Long before Apple was a corporate behemoth, it was a small venture that had been started in a garage in Los Altos, California. The US government would like to see lots more similar success stories. It offers a variety of incentives to encourage small companies to launch, innovate, and grow.
But research suggests that some of these incentives may be based on a misperception of what small-business owners value and want.
Independent businesses with fewer than 500 employees are a huge part of the US economy. They create almost half of US private-sector jobs, and 64 percent of net new jobs. According to census data, the United States has 6.2 million small businesses with a single physical location, compared with 1.2 million companies with at least 500 employees. Some industries are run almost entirely by small-business owners—including florists, dentists, and plumbers.
The US offers all sorts of incentives for these business owners. The 2010 Affordable Care Act, for example, exempts businesses with fewer than 50 employees from having to provide mandatory health insurance.
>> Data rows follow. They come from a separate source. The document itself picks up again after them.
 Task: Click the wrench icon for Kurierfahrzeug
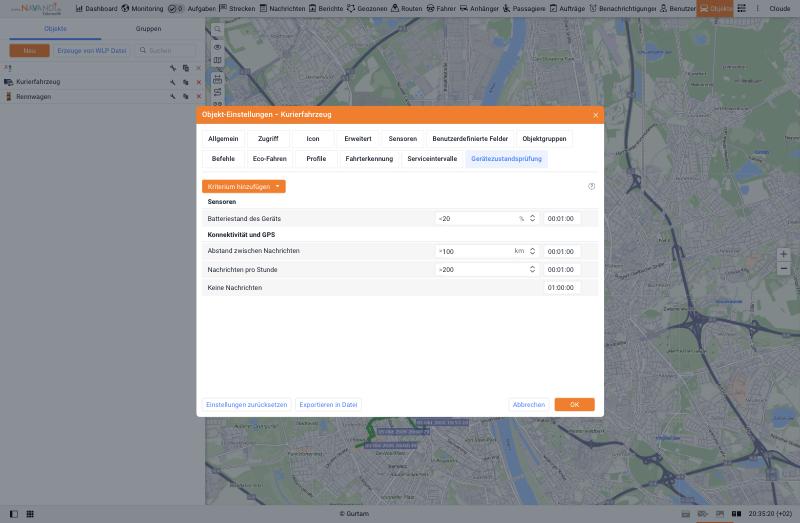pyautogui.click(x=173, y=82)
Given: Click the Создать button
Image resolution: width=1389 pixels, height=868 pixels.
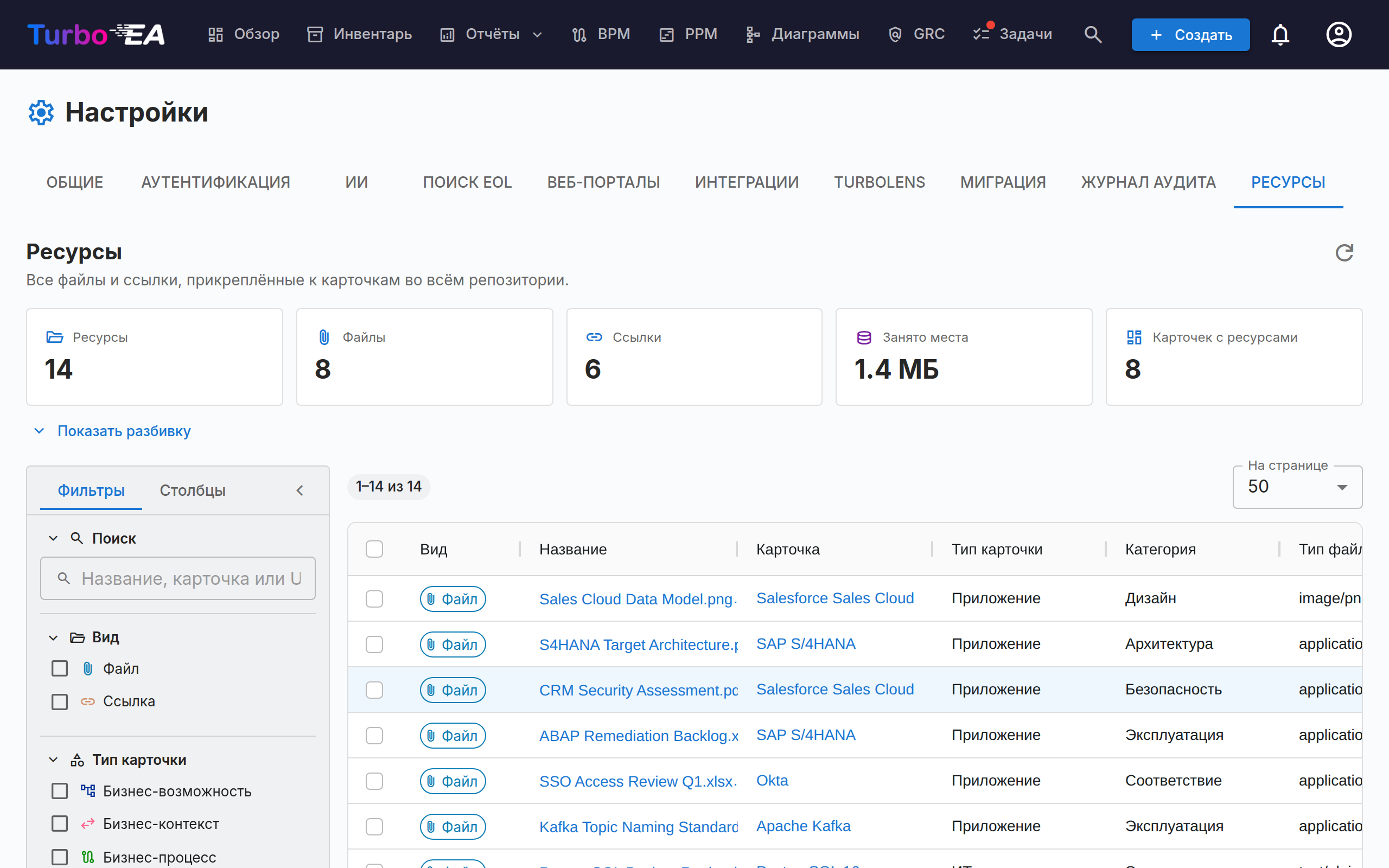Looking at the screenshot, I should (1190, 34).
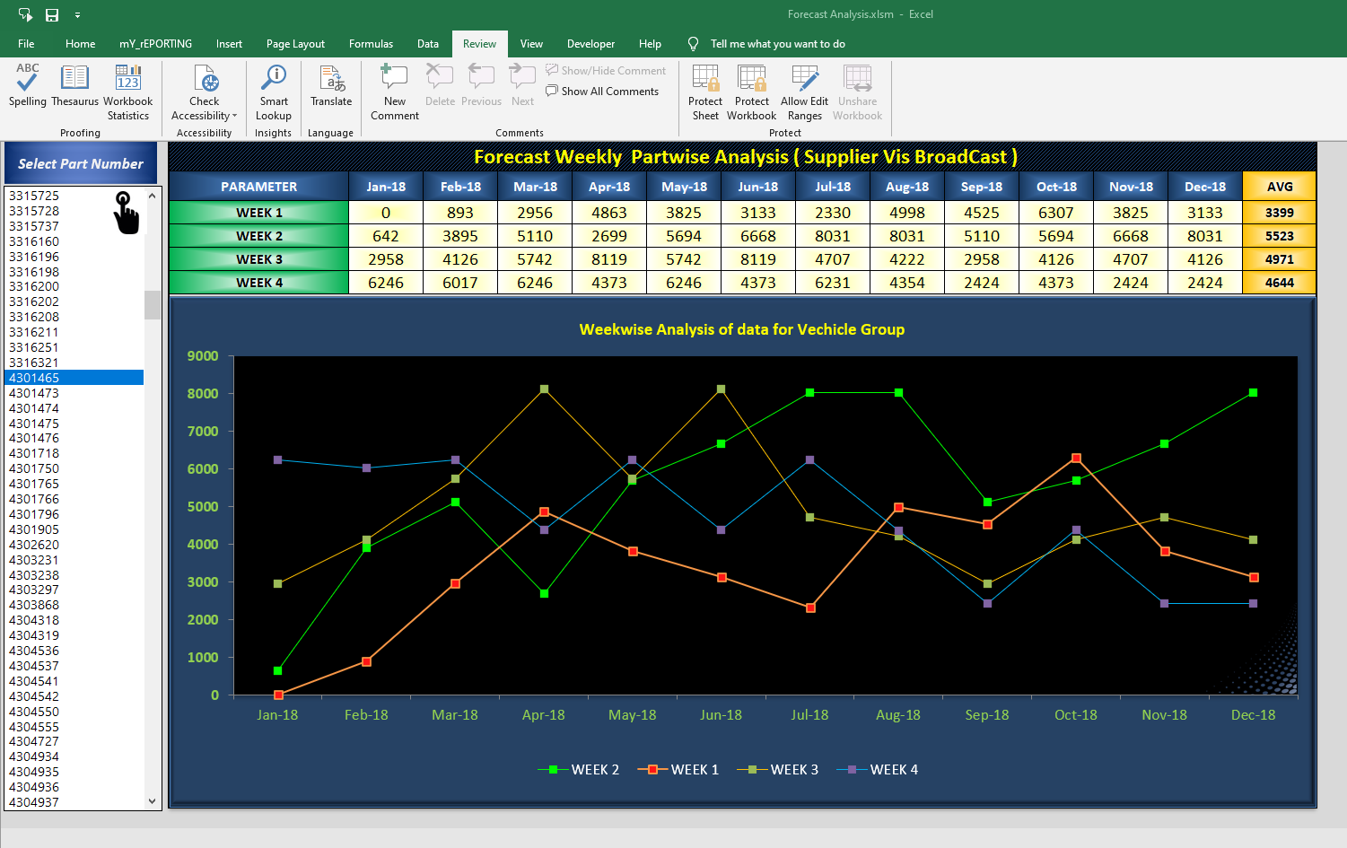Save the workbook from quick access toolbar
The image size is (1347, 848).
pyautogui.click(x=52, y=15)
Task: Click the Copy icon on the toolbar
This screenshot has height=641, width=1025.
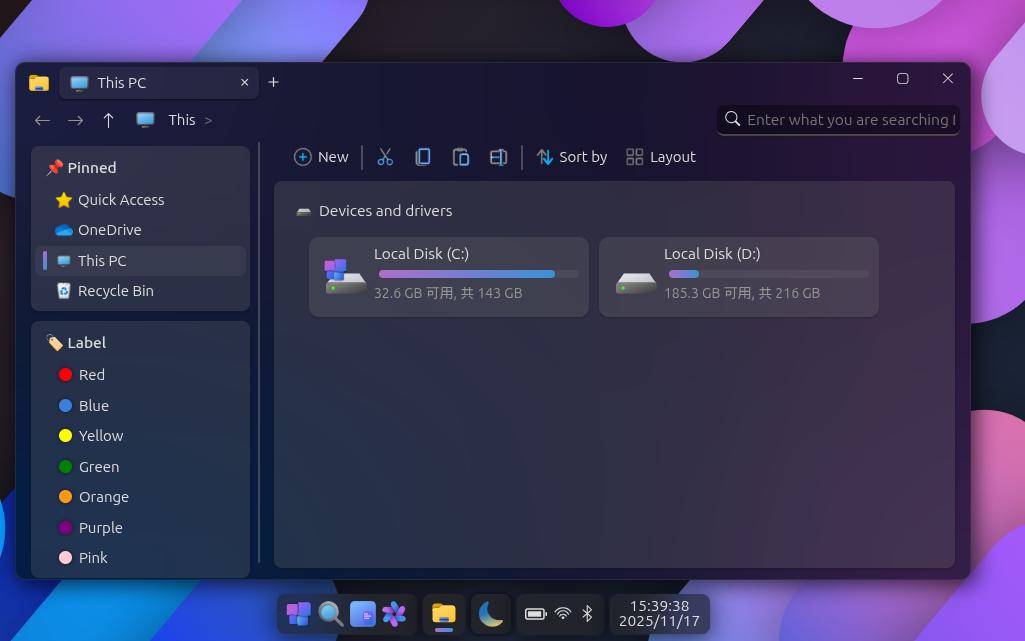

But Chicago Booth’s Erik Hurst and Benjamin W. Pugsley at the Federal Reserve Bank of New York point out that, according to their past research, financial success is only part of what motivates small-business owners, who generally earn less than they could in corporate jobs. As the researchers documented in 2011, almost 50 percent of business owners at the start were influenced by factors other than money, such as wanting to keep flexible hours, be one’s own boss, and pursue a passion.
Moreover, many small businesses remained small, despite incentives that encouraged them to ramp up. “When asked about their ideal firm size, the median response of new business owners is that they desire their business to only have at most a few employees,” the researchers write.
To assess the impact of these nonmonetary benefits, Hurst and Pugsley created a new model of the small-business sector, looking for what causes people to launch companies. Their model predicts that people who value nonmonetary benefits will concentrate in industries where companies don’t naturally scale up, and where being small could even be a competitive advantage.
The model also predicts a correlation between small-business ownership and wealth, suggesting that “owning a business is a relative luxury good,” according to the researchers.
Perhaps most controversially, the researchers find that small-business subsidies are regressive. More small-business owners are wealthy than they are poor, they say, so “the subsidy on small-business ownership just transfers resources to the wealthy from the poor.”
Hurst and Pugsley also don’t agree with the widespread notion that small businesses would all generally grow faster if they weren’t cash strapped and burdened by government regulations. “This is likely true for some small businesses,” they write, but not for those whose owners are motivated by nonmonetary factors.
Policy makers need to understand better what small-business owners value, the researchers conclude. Many mistakenly believe that small businesses are the engines of economic growth—and they write policies that may not actually further economic growth. Hurst and Pugsley suggest that subsidies may be less distortionary, and more effective, “if they were targeted at growth and innovation as opposed to being mostly linked to firm size.”
The researchers say they don’t know of any empirical research that weighs the costs and benefits of small-business subsidies and concludes there’s a net benefit. “Addressing this question seems like a very important area for future research,” they suggest.